3. Bake at 350 degrees for 40-45 min. or until wooden pick inserted in middle comes out clean. Serve warm (with vanilla ice cream-my suggestion) 6-8 servings
I will be joining LifeasMom.com and SouthernFriedMama for their recipe swaps today.
Wednesday, July 1, 2009
You know how it is when you start your morning with a big project, and then one thing leads to another? Well, it's been one of those days for me. I got up early this morning with the intention of cleaning up "dog presents" in the yard before Dana mows it. That led to watering my plants under the old swing set and pulling weeds. Then, as I watered plants on the porches, I noticed a few weeds peeking through in the landscaping, so I got them, too. While I was cleaning up the beds, I noticed some huge tree-like "demon weeds" growing up around my rose bush, so I got out the garden shears and whacked 'em (sounds like an episode of The Sopranos!) By this time, I'm all sweaty (oh that's right..."Southern women don't sweat, they glow!" I love that saying.)
After the yard work, I decided to come inside to cool off and have something cold to drink. Another plan that I had for today was to change my vacuum bag and vacuum the living room while I had help moving the furniture (Ben was home). We lugged all the heavy furniture to the middle of the room and I did that project. As I sat on the couch for my 5-minute break, I noticed that the plantation shutters had gotten very dusty since my spring cleaning. I thought to myself that it was the perfect time to reach them with the ladder since all the furniture was out of the way.
Before I started this task, I got out the ladder, my micro-cloth and my can of Pledge Clean and Dust. I love that product; I have allergies and I find that it really does help trap the dust and not scatter it.
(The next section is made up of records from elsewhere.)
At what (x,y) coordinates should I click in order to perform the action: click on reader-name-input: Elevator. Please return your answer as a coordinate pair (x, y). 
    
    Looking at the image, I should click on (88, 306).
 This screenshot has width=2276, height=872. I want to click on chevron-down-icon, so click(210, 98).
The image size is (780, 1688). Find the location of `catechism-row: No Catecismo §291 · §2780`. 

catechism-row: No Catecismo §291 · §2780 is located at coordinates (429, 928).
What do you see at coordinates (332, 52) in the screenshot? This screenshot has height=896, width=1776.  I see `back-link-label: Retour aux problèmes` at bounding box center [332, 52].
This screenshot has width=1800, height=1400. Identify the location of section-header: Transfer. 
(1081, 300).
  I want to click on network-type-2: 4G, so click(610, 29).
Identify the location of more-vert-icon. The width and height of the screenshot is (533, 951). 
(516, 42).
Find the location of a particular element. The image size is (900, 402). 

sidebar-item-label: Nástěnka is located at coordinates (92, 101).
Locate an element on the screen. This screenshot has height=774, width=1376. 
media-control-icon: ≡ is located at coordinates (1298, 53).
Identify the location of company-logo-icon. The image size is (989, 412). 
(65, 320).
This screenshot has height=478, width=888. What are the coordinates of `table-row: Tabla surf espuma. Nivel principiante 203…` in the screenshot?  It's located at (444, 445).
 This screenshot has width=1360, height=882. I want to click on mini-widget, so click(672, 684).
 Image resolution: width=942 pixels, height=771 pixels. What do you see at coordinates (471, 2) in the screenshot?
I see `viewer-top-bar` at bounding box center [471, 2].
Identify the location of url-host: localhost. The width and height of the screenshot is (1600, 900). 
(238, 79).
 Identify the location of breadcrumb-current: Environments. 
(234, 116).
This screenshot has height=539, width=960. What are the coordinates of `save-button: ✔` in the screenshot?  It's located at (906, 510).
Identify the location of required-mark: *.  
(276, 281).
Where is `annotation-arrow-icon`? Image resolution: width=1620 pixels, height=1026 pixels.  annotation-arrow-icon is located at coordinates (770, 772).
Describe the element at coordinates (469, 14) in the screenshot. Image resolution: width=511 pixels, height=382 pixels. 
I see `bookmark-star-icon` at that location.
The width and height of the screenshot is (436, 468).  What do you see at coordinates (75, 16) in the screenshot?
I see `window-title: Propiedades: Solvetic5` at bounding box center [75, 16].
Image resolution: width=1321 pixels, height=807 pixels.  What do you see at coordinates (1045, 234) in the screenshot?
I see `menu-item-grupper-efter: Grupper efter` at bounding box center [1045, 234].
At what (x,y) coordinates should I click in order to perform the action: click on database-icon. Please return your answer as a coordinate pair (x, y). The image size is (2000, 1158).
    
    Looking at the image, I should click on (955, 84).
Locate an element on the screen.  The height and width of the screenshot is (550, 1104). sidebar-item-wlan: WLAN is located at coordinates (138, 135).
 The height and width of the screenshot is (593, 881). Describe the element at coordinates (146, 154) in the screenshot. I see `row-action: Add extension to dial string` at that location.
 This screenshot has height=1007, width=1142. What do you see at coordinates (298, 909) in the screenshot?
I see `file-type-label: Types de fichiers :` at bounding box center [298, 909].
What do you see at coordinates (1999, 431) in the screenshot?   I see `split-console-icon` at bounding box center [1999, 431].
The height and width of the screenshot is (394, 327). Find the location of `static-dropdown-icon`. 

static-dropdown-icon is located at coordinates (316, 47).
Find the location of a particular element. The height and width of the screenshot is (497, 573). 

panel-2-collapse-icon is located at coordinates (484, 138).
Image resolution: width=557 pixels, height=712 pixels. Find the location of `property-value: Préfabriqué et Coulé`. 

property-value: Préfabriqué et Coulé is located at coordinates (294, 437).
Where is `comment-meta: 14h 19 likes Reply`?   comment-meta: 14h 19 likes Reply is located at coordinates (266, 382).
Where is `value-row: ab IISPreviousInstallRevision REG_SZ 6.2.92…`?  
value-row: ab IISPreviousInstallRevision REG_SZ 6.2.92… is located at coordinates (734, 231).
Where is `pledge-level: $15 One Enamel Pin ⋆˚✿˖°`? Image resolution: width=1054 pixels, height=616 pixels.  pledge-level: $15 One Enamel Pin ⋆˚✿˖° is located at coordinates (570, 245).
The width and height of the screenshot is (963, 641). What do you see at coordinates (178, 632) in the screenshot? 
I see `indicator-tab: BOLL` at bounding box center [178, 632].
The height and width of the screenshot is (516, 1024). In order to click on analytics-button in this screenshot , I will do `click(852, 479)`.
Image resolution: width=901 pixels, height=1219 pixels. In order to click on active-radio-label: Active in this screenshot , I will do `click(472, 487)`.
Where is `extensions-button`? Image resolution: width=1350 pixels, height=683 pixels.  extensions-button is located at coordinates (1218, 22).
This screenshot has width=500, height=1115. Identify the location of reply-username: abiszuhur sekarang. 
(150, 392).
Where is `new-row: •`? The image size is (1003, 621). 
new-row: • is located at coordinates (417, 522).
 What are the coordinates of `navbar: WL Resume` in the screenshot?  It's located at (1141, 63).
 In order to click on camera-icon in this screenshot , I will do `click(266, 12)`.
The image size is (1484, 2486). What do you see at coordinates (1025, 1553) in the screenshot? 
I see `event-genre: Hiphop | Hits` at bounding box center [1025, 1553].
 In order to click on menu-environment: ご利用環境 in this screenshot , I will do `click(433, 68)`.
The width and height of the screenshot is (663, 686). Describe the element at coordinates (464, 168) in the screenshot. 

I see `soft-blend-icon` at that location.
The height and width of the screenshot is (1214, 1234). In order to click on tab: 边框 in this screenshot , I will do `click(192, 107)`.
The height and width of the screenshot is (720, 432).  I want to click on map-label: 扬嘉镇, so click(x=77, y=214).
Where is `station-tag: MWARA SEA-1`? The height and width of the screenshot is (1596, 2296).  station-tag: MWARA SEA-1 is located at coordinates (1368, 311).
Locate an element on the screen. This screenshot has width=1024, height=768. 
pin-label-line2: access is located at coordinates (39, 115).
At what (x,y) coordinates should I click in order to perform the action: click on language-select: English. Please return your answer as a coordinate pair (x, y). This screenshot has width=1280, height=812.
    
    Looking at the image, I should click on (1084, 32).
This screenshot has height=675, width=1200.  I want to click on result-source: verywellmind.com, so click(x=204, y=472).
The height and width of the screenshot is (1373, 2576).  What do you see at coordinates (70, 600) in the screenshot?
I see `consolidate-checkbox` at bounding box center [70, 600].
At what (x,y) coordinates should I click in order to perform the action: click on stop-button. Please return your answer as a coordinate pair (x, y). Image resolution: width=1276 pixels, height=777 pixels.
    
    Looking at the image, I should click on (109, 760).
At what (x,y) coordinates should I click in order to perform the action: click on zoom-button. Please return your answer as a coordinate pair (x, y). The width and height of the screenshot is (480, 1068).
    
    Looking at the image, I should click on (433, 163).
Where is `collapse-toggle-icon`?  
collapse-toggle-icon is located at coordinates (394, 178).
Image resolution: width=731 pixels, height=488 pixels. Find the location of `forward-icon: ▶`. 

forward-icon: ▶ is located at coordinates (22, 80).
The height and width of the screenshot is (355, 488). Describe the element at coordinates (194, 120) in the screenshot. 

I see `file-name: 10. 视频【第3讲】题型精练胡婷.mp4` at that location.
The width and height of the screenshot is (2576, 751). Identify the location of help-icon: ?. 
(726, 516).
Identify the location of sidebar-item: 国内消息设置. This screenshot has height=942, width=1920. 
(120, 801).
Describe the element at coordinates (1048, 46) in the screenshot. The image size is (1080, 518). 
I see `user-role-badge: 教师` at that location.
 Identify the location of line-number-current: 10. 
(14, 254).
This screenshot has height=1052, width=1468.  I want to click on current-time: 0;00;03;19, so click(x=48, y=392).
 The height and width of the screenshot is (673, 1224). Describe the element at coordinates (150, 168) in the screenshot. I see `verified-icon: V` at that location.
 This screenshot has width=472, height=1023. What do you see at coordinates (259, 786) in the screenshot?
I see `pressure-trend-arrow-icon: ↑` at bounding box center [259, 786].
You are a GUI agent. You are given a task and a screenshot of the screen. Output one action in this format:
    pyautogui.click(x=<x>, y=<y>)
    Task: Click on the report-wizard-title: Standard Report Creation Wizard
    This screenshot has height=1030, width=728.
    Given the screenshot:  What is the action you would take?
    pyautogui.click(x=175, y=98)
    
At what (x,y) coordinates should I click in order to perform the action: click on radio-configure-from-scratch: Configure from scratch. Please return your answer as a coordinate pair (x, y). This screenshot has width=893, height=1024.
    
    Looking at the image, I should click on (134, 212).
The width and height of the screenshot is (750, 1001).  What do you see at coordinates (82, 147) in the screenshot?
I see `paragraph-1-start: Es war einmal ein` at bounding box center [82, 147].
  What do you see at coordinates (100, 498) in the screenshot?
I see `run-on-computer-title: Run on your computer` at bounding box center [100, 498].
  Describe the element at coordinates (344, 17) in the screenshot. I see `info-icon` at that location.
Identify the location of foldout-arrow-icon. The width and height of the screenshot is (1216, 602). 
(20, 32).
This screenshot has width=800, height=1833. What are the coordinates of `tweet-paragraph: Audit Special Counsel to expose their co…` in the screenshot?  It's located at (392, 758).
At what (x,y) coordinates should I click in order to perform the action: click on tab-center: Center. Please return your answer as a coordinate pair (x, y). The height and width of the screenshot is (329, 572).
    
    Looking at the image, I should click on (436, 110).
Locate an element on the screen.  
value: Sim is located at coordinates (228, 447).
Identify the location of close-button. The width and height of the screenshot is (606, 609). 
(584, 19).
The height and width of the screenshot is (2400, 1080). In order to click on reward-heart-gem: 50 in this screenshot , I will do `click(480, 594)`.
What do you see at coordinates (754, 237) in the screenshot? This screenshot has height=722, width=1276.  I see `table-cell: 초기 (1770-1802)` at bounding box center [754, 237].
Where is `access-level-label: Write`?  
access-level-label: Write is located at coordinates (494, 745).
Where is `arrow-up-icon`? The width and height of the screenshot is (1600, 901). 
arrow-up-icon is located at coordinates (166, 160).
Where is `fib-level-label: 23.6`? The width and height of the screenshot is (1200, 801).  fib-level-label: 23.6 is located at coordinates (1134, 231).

So here I am at 2:00 in the afternoon and Just now chatting on my blog. It's been a busy morning. I started out with one project in mind and that turned into several projects. It seems like once I get started with one thing, I look around and see four more jobs that need done. Just one of those days, and as usual, all household projects take longer than expected because the dog is at my every step "helping"!